Your instructions:
Copy these entries line for line, without any changes.

Extracted entries:
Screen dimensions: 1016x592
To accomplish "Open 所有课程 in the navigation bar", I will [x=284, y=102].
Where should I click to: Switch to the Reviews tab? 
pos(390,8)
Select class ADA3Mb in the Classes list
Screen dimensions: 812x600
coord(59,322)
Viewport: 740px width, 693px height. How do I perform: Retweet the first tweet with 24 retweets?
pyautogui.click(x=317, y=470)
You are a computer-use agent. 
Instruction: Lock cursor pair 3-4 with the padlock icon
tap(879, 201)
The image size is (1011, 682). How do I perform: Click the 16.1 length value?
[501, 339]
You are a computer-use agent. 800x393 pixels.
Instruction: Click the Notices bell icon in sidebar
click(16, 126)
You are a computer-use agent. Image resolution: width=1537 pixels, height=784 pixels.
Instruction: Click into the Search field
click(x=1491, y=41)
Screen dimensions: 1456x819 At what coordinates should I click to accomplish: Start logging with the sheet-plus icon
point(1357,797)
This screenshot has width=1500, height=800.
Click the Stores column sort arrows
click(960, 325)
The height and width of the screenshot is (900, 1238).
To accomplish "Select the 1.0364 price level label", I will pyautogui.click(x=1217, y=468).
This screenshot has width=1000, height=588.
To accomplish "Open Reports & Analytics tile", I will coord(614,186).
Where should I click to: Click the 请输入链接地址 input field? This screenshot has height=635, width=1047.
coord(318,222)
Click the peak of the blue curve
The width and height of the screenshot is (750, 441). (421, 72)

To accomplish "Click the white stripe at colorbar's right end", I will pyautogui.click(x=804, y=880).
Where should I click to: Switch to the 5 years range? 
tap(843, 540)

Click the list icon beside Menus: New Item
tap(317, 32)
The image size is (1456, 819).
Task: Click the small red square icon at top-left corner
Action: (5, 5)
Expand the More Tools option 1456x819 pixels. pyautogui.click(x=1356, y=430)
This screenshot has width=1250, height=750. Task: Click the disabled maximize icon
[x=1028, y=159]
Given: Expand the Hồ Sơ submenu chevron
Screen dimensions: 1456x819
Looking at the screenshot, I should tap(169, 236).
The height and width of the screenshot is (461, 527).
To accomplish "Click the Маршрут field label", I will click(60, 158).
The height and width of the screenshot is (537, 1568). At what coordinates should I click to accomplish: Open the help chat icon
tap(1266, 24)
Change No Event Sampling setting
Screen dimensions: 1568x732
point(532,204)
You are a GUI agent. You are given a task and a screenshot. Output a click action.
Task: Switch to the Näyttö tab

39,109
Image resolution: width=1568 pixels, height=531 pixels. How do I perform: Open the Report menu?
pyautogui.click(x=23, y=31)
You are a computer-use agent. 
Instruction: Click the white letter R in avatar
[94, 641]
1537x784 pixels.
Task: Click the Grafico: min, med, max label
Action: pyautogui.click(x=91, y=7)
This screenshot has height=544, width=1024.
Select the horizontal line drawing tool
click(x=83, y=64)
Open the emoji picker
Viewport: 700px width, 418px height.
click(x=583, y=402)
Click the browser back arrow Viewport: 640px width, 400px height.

Exercise result:
Screen dimensions: 1016x592
To accomplish "Open 所有课程 in the navigation bar", I will [x=284, y=102].
Where should I click to: Switch to the Reviews tab? 
pos(390,8)
Select class ADA3Mb in the Classes list
Screen dimensions: 812x600
coord(59,322)
Viewport: 740px width, 693px height. How do I perform: Retweet the first tweet with 24 retweets?
pyautogui.click(x=317, y=470)
You are a computer-use agent. 
Instruction: Lock cursor pair 3-4 with the padlock icon
tap(879, 201)
The image size is (1011, 682). How do I perform: Click the 16.1 length value?
[501, 339]
You are a computer-use agent. 800x393 pixels.
Instruction: Click the Notices bell icon in sidebar
click(16, 126)
You are a computer-use agent. Image resolution: width=1537 pixels, height=784 pixels.
Instruction: Click into the Search field
click(x=1491, y=41)
Screen dimensions: 1456x819 At what coordinates should I click to accomplish: Start logging with the sheet-plus icon
point(1357,797)
This screenshot has width=1500, height=800.
Click the Stores column sort arrows
click(960, 325)
The height and width of the screenshot is (900, 1238).
To accomplish "Select the 1.0364 price level label", I will pyautogui.click(x=1217, y=468).
This screenshot has width=1000, height=588.
To accomplish "Open Reports & Analytics tile", I will coord(614,186).
Where should I click to: Click the 请输入链接地址 input field? This screenshot has height=635, width=1047.
coord(318,222)
Click the peak of the blue curve
The width and height of the screenshot is (750, 441). (421, 72)

To accomplish "Click the white stripe at colorbar's right end", I will pyautogui.click(x=804, y=880).
Where should I click to: Switch to the 5 years range? 
tap(843, 540)

Click the list icon beside Menus: New Item
tap(317, 32)
The image size is (1456, 819).
Task: Click the small red square icon at top-left corner
Action: (5, 5)
Expand the More Tools option 1456x819 pixels. pyautogui.click(x=1356, y=430)
This screenshot has width=1250, height=750. Task: Click the disabled maximize icon
[x=1028, y=159]
Given: Expand the Hồ Sơ submenu chevron
Screen dimensions: 1456x819
Looking at the screenshot, I should tap(169, 236).
The height and width of the screenshot is (461, 527).
To accomplish "Click the Маршрут field label", I will click(60, 158).
The height and width of the screenshot is (537, 1568). At what coordinates should I click to accomplish: Open the help chat icon
tap(1266, 24)
Change No Event Sampling setting
Screen dimensions: 1568x732
point(532,204)
You are a GUI agent. You are given a task and a screenshot. Output a click action.
Task: Switch to the Näyttö tab

39,109
Image resolution: width=1568 pixels, height=531 pixels. How do I perform: Open the Report menu?
pyautogui.click(x=23, y=31)
You are a computer-use agent. 
Instruction: Click the white letter R in avatar
[94, 641]
1537x784 pixels.
Task: Click the Grafico: min, med, max label
Action: pyautogui.click(x=91, y=7)
This screenshot has height=544, width=1024.
Select the horizontal line drawing tool
click(x=83, y=64)
Open the emoji picker
Viewport: 700px width, 418px height.
click(x=583, y=402)
Click the browser back arrow Viewport: 640px width, 400px height.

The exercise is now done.